An exact copy is needed of each line from the one including "Where should I click to: Click the church" through the last line of the entries, both ends counted, with nothing added.
*** Block opens ***
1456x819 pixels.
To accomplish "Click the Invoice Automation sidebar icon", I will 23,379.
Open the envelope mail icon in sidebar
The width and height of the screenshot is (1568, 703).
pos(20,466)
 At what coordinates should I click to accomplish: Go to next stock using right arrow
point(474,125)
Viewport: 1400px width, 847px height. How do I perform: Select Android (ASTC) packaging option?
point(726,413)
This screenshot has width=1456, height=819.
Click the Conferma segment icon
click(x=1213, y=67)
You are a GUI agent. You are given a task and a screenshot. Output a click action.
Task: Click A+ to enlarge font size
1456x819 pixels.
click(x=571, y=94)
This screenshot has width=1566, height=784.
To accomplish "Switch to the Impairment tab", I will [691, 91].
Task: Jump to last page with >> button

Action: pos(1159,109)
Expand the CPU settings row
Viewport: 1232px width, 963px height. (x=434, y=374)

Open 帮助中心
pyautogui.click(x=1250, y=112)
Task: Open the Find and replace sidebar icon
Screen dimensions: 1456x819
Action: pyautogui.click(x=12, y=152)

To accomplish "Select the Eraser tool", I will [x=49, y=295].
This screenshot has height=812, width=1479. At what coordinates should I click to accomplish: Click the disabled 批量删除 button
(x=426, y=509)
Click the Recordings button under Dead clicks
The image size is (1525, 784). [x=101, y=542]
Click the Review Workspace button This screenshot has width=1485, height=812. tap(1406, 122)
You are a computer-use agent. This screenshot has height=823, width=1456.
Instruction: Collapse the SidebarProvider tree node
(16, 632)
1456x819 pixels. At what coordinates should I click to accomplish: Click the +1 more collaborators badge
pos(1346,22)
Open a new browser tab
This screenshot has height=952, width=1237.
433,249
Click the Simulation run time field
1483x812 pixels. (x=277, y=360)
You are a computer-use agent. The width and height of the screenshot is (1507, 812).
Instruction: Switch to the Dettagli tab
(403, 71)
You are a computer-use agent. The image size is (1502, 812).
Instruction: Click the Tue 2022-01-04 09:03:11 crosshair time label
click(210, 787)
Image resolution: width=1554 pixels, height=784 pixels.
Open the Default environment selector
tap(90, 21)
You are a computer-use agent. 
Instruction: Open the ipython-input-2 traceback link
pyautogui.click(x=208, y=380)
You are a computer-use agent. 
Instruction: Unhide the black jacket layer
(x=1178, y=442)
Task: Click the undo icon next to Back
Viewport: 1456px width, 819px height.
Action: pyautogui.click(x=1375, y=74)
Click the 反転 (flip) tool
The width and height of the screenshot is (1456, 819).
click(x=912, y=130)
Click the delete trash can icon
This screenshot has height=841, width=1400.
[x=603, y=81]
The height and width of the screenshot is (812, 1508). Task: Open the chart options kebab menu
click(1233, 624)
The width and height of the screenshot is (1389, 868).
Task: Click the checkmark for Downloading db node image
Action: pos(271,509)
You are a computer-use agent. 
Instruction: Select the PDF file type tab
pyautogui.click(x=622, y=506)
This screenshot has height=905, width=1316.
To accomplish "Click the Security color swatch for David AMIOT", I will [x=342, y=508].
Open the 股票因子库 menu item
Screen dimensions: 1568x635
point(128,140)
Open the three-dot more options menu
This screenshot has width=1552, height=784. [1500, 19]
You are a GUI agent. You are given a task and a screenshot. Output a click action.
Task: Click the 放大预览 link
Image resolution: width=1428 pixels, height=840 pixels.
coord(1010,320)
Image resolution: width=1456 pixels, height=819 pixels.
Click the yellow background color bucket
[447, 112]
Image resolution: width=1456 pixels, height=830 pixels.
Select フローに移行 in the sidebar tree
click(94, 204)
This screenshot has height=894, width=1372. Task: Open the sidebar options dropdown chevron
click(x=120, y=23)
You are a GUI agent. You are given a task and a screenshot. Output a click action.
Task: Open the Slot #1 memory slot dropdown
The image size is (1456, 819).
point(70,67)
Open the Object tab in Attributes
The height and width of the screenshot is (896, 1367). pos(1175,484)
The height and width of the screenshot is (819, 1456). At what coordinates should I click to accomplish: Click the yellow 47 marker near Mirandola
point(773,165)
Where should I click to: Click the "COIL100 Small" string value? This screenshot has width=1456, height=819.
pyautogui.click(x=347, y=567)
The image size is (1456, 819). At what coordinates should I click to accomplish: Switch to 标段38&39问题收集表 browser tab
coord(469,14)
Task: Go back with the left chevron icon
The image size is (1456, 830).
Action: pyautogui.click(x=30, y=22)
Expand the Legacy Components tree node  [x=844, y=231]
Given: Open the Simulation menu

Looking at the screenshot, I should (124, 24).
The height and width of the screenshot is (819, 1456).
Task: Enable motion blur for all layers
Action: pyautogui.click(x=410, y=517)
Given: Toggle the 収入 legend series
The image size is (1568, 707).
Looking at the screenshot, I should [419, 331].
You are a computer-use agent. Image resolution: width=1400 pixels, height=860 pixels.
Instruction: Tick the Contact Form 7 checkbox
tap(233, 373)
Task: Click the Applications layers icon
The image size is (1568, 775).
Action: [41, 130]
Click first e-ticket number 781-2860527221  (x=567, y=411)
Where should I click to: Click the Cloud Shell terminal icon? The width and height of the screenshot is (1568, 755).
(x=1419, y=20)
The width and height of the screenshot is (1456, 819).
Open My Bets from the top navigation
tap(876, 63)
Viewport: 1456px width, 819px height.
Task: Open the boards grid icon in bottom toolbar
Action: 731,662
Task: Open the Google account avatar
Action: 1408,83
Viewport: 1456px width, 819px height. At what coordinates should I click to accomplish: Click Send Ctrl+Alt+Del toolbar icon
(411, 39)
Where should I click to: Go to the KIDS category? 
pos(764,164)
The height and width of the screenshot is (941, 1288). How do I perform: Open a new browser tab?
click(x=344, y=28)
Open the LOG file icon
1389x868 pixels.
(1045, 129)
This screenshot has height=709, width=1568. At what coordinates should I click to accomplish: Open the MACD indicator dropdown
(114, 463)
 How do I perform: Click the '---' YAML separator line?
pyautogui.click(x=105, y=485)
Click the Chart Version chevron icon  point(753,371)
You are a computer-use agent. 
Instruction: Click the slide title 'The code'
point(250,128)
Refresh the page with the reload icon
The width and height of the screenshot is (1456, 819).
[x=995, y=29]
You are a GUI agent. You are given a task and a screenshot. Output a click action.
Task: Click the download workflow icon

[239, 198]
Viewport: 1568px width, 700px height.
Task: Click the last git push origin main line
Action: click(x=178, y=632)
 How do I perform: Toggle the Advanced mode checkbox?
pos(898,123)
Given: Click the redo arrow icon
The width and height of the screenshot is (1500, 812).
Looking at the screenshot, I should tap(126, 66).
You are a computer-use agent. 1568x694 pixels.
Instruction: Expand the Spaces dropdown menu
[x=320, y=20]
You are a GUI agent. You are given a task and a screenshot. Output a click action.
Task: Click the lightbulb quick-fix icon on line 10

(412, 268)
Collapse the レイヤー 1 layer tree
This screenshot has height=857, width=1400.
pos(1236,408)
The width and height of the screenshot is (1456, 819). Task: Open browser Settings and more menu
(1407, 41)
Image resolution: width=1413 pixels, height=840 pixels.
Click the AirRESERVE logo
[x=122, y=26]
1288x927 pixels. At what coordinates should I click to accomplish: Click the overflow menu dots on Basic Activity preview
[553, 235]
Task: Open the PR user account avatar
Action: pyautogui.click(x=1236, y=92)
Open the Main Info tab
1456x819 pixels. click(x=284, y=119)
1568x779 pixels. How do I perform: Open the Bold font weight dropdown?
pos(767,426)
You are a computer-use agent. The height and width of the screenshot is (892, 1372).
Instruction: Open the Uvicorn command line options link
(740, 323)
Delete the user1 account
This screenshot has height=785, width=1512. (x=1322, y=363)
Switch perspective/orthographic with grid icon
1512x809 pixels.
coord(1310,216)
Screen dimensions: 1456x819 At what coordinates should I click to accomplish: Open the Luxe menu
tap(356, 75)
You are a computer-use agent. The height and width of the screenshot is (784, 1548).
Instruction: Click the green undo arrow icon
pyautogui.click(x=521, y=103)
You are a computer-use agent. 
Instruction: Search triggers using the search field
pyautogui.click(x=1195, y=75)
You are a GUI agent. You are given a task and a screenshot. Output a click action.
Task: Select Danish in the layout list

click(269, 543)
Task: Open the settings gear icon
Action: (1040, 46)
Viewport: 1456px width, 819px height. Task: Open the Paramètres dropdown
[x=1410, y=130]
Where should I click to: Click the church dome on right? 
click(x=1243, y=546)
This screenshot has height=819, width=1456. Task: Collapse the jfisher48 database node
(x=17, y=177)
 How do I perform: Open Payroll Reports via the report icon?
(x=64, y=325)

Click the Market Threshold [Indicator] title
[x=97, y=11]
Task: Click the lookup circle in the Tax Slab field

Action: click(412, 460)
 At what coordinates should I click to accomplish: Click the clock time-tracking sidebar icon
*** Block closes ***
- _Exercise solution_
Where should I click to: Click the church dome on right? 
click(x=1243, y=546)
This screenshot has height=819, width=1456. Task: Collapse the jfisher48 database node
(x=17, y=177)
 How do I perform: Open Payroll Reports via the report icon?
(x=64, y=325)

Click the Market Threshold [Indicator] title
[x=97, y=11]
Task: Click the lookup circle in the Tax Slab field

Action: click(412, 460)
 At what coordinates should I click to accomplish: Click the clock time-tracking sidebar icon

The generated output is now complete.